What the task requires
Could you return, exactly as written, every line from the one containing "Task: Click the table Search input field" through the last line of the entries below, leaving out the pictures?

Given records
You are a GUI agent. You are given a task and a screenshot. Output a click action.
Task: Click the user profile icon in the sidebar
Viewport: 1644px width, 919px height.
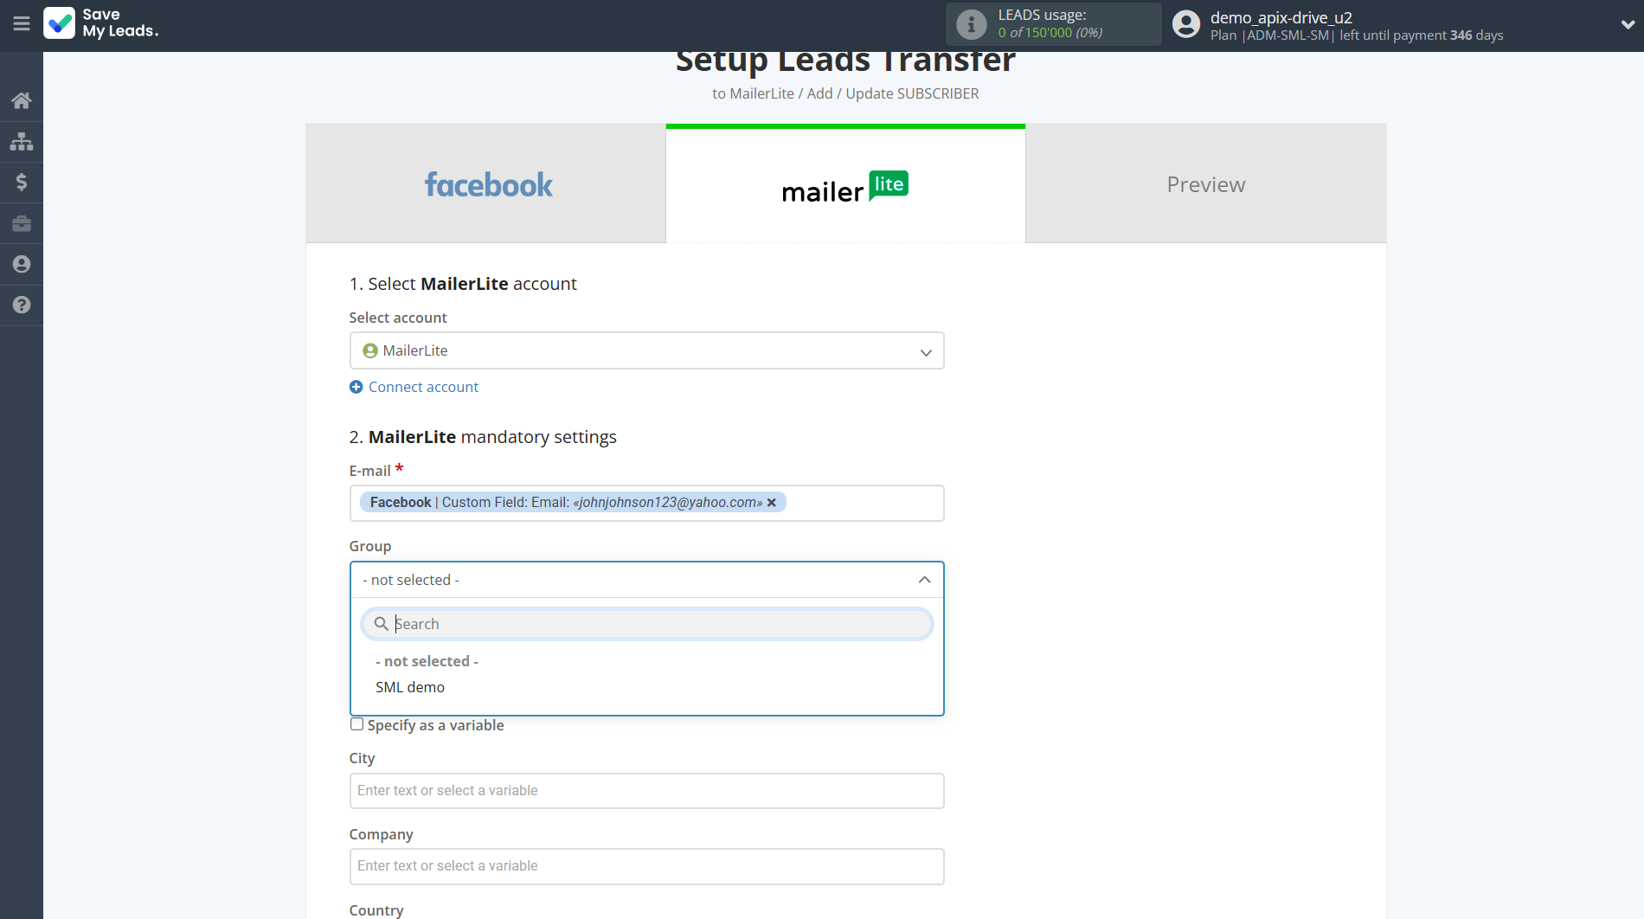pyautogui.click(x=22, y=264)
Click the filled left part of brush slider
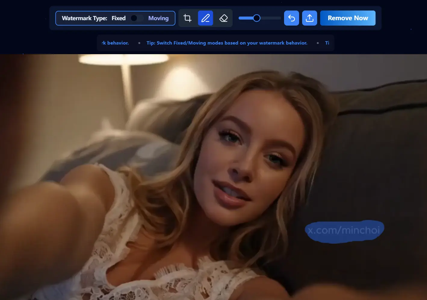Screen dimensions: 427x300 coord(245,18)
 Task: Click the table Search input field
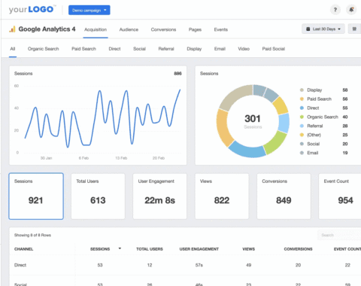[340, 235]
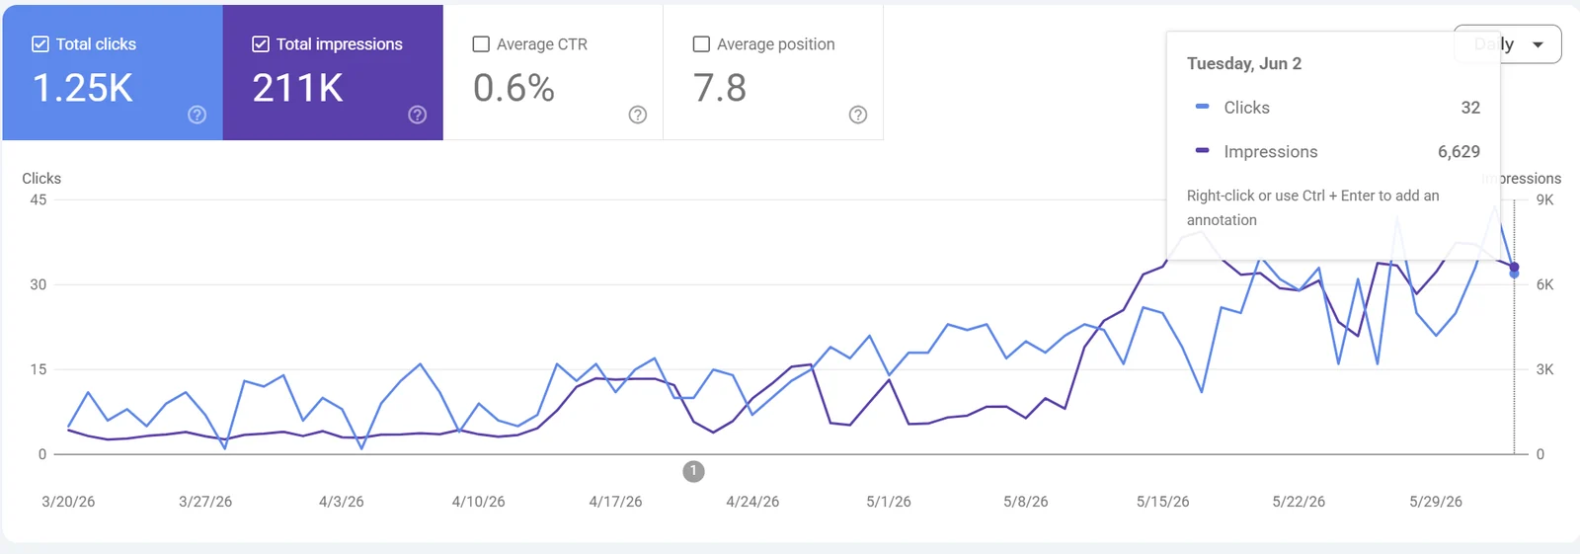The height and width of the screenshot is (554, 1580).
Task: Uncheck the Total clicks checkbox
Action: [40, 44]
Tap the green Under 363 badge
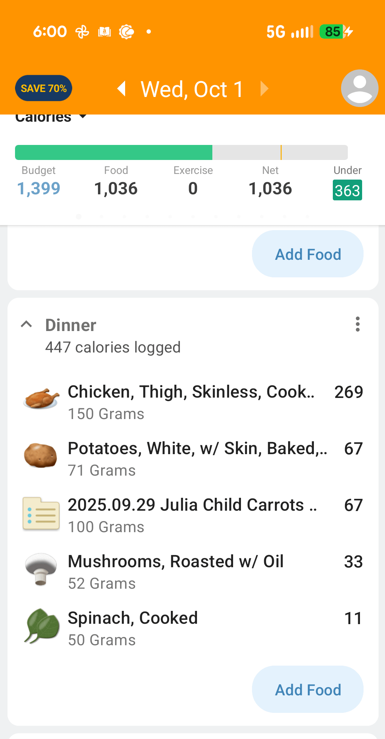Viewport: 385px width, 739px height. (x=347, y=190)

Exercise response
 Task: Click the table Search input field
[340, 235]
The height and width of the screenshot is (554, 1580).
Task: Uncheck the Total clicks checkbox
Action: [40, 44]
Tap the green Under 363 badge
Viewport: 385px width, 739px height. (x=347, y=190)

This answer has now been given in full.